Só Existem Paredes


Há momentos em que o acelerador quebra, o automático desliga, por mais que a gente pise fundo e queira ignorar o que se vê, o que se sente. E a gente é obrigado a enxergar cada coisa que está fora do lugar na nossa vida, e a gente é obrigado a sentir o que a gente conseguiu disfarçar por semanas.

Às vezes me sinto no filme Laranja Mecânica. A vida me prende e força meus olhos bem abertos para fitar tudo aquilo que não quero ver.

No fim do dia admito que sobram motivos para celebrar, mas não consigo. Meus destroços não se encaixam, eu perco a forma e, ao tentar me remontar, não me transformo em nada.

Foram tantos tropeços e descaminhos que me trouxeram até aqui, nada planejado, tampouco pretendido. Tantos desencontros, tantas vontades e choros engolidos.
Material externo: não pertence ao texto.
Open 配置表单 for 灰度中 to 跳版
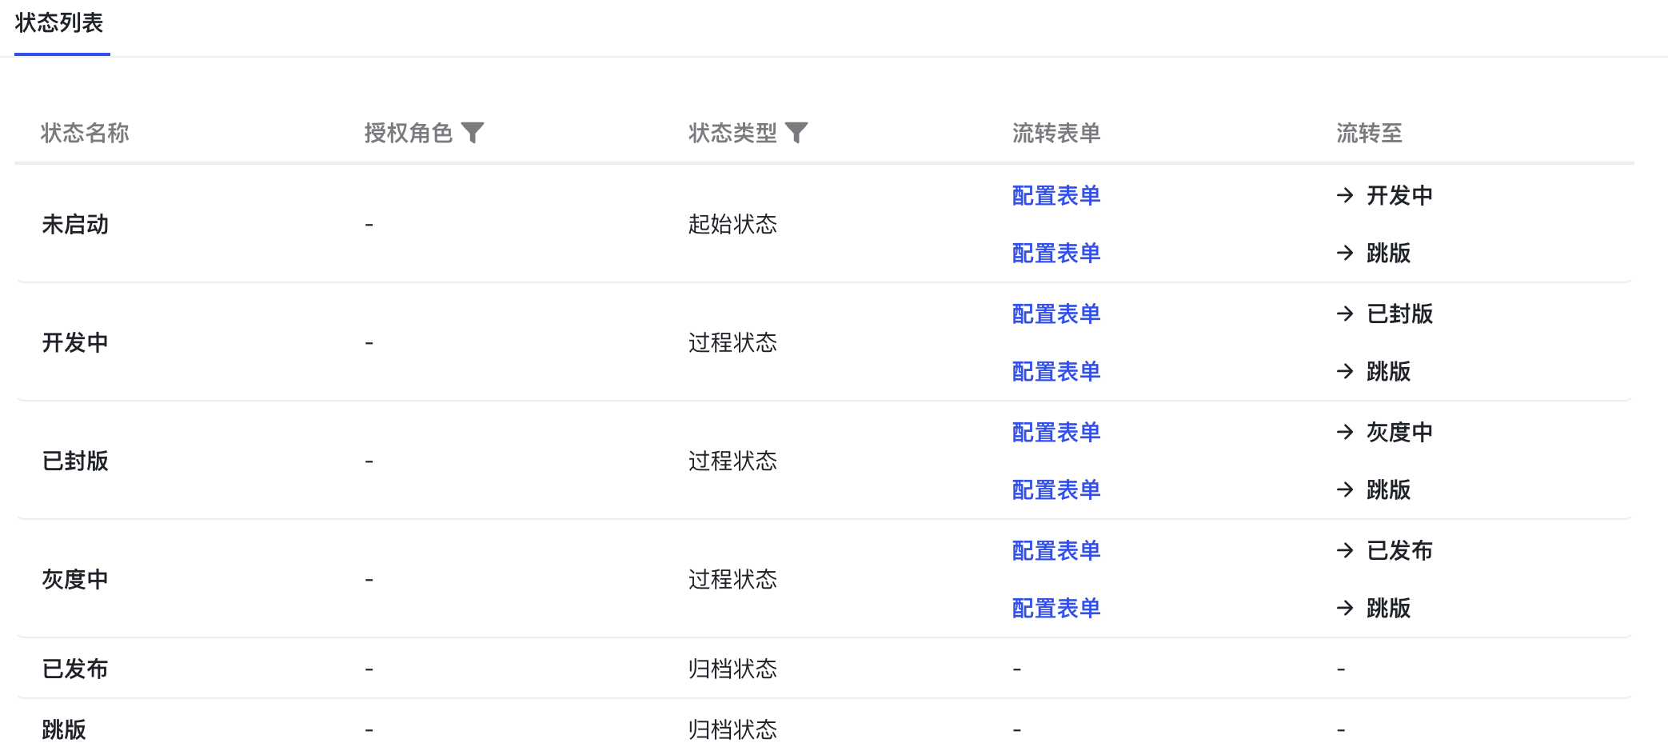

Nesse arquipélago social em que "vivemos", onde tornamo-nos ilhas, pesa o peso de existir na contramão da leveza de viver. 

Seria pecado querer mais disso tudo e muito menos também, essa latejante contradição que transborda todo dia no meu coração?

O final de dias assim deveria ser consumado com um abraço compreensivo. Cumplicidade faz mais falta que paixão, mas só existem paredes. Melhor é tentar dormir, anestesia forçada na veia. Talvez amanhã o automático reinicie e minha atuação continue convencendo.